Pavlich suggest that industrial sites with very big loads in high-electric-cost states could and probably should contemplate such an undertaking. But there’s a lot of overhead to weigh carefully. “To play the game that Barrick is playing,” he says, “which is, they’ve almost become their own utility, the economics have to work out right.”
If an energy-intensive industry can’t meet the high ante in Nevada or in other costly states, plan B might be to relocate to cheaper-power localities. Plenty of industries have already done so.
Pavlich observes: “We can look at many places around the country where lots of mid-sized industrial plants have picked up and moved, because power rates are too expensive.” Regions getting power from coal, hydro, and nuclear plants generally offer the lowest rates; conversely, states that face almost-certain escalating costs—which big energy users may want to consider vacating or avoiding—are those overly dependent on natural gas.
Meanwhile, utility commissions struggle to balance the competing demands of retail customers, industrial users, “NIMBY” environmentalists, air-quality constraints, evolving technologies, erratic fuel resources, and assorted market forces.
Pavlich Associates—many of whose clients are industrial customers looking for better energy options—is currently focusing on opportunities in the areas of heat recovery for power generation, and syngas, Pavlich notes.
Some clients are especially interested in shifting from reliance on pricey natural gas to synthesized coal gas.
In many ways, the ultimate goal of owning distributed energy resources, he says, is the ability to gain some measure of control “over what happens in the future” with a given industrial operation. A perceived “deep-pockets” ratepayer is ultimately at the mercy of the public utility commission. “Whenever a rate case is out there,” he observes, “you can take your best shot at arguing against it. But at the end of the day, you’re a captive customer—and you have to buy it.” Barrick Goldstrike is one of the fortunate few industrial sites that can now purchase many MW of power at true market prices. This ultra-flexibility is proving to be worth its weight in gold.

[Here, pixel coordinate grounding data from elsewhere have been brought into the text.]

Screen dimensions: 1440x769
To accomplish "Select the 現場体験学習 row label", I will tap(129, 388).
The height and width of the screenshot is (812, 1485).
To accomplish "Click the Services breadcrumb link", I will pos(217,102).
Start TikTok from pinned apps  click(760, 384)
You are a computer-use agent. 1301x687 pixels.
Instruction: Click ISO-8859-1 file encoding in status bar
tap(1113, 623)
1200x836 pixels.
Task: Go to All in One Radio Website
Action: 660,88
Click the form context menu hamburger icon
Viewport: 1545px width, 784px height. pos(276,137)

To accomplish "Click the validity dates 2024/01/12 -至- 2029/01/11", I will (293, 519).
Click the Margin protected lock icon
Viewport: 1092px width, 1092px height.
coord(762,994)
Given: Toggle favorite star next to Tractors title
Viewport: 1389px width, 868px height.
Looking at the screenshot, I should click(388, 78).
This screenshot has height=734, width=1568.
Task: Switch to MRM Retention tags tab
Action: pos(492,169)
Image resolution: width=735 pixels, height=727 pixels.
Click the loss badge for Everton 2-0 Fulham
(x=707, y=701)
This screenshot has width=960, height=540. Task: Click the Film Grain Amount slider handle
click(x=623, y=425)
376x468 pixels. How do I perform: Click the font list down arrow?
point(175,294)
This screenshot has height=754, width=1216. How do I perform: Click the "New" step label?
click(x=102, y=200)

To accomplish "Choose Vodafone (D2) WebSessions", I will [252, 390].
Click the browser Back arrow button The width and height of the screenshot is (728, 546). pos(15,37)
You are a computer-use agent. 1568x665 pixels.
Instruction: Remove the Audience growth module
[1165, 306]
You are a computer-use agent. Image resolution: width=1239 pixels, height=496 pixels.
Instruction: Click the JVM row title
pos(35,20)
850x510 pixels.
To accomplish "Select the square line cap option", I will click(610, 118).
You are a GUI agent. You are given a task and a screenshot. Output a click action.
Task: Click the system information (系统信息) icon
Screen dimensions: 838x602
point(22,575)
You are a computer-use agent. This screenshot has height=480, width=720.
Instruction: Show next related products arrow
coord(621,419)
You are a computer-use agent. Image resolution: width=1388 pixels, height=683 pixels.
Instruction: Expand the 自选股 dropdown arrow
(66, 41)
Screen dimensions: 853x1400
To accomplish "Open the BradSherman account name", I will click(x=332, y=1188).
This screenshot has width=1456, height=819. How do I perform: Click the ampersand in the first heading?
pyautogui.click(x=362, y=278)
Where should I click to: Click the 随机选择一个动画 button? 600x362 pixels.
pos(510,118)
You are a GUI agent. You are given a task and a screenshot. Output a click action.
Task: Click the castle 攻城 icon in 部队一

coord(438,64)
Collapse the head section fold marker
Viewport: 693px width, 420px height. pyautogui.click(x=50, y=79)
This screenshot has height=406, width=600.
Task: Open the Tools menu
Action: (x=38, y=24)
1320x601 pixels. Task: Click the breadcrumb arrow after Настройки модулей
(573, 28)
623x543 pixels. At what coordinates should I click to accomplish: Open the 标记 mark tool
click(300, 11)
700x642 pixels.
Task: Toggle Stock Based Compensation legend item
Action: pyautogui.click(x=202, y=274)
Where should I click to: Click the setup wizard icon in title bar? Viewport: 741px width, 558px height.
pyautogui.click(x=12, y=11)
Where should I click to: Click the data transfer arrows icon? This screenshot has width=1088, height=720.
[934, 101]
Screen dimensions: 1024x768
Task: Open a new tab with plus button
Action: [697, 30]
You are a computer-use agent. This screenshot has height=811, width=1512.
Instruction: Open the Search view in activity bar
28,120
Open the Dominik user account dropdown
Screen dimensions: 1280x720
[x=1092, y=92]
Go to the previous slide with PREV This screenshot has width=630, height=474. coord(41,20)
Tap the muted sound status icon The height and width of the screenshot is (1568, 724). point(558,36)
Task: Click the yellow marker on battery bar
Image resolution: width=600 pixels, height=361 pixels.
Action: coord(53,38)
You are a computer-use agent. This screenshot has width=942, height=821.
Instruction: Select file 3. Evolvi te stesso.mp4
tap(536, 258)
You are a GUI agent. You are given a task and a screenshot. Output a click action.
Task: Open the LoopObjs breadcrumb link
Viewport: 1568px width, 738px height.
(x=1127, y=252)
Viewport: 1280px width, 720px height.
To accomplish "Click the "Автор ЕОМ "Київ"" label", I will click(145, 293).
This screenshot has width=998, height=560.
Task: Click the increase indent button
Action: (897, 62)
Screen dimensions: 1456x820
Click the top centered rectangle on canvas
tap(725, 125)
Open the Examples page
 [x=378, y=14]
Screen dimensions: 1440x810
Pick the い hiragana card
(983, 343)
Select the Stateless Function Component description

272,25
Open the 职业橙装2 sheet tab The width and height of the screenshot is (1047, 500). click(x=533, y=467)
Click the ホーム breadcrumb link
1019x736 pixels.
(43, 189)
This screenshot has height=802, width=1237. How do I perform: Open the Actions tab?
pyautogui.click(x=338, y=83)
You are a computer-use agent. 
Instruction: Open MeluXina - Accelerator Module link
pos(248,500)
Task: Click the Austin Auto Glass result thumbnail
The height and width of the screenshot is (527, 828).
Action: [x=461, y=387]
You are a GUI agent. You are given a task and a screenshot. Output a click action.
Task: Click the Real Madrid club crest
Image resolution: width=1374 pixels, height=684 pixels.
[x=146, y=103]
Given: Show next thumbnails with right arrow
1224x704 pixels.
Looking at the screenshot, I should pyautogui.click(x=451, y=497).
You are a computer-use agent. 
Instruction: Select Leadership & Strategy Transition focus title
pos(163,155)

Pavlich sums up. “It’s a very innovative energy approach, and the entire team is very excited about what Barrick did and why. They took some risks, and it was not easy. The utility made it challenging for them to leave, coming up with more rules as the process was going along. But Barrick persevered and got the plant built—and they’re benefiting from it now, and they’ll continue to benefit for a long time to come.”
Writer David Engle specializes in construction-related topics.